*What you will do*
Lay out, as a Markdown table with columns Nr and Line, the lines beginning with the one containing "1324x601 pixels. At" and continuing through the one containing "point(1003,41)", one row per line with blank lines omitted.

*Task data*
· · ·

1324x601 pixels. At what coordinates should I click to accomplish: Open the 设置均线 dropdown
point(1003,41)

· · ·

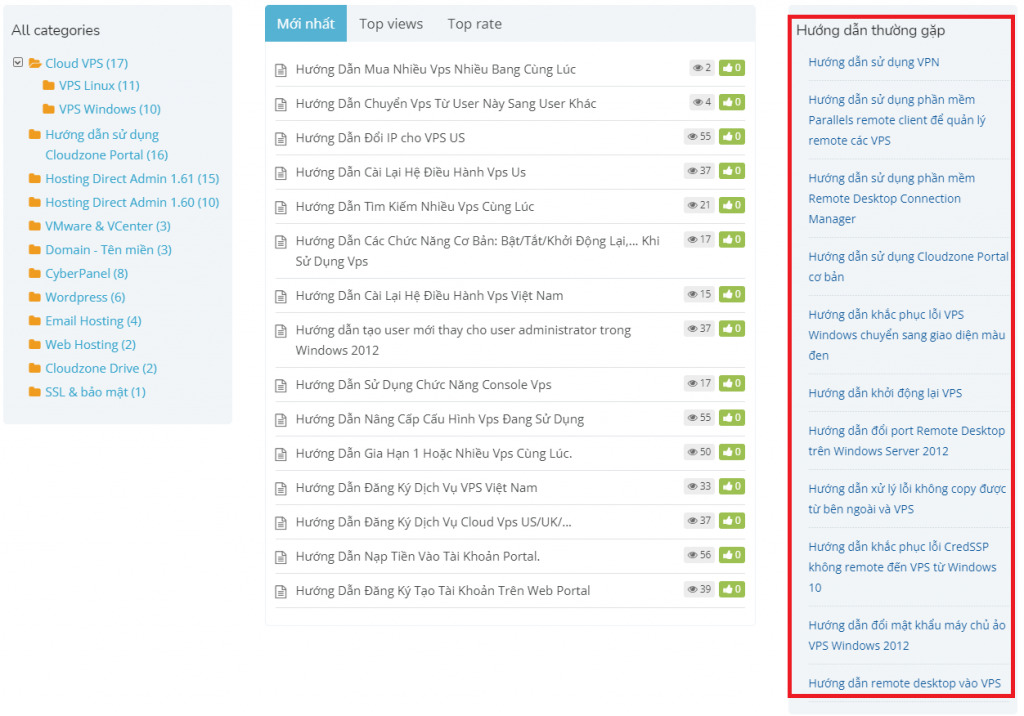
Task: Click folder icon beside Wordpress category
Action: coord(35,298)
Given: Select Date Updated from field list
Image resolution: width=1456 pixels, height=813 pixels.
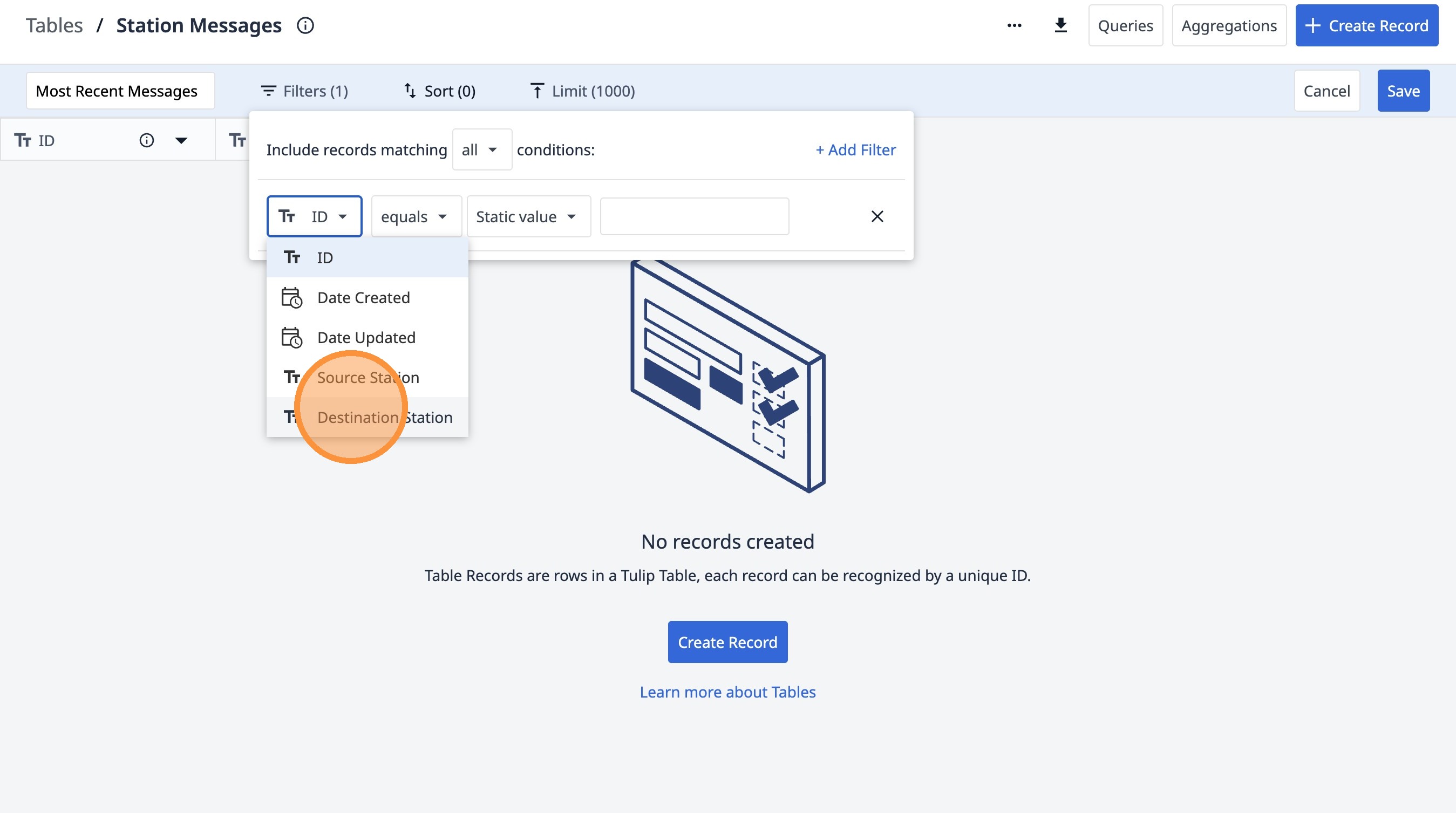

· · ·

*Written solution*
| Nr | Line |
|---|---|
| 1 | 1324x601 pixels. At what coordinates should I click to accomplish: Open the 设置均线 dropdown |
| 2 | point(1003,41) |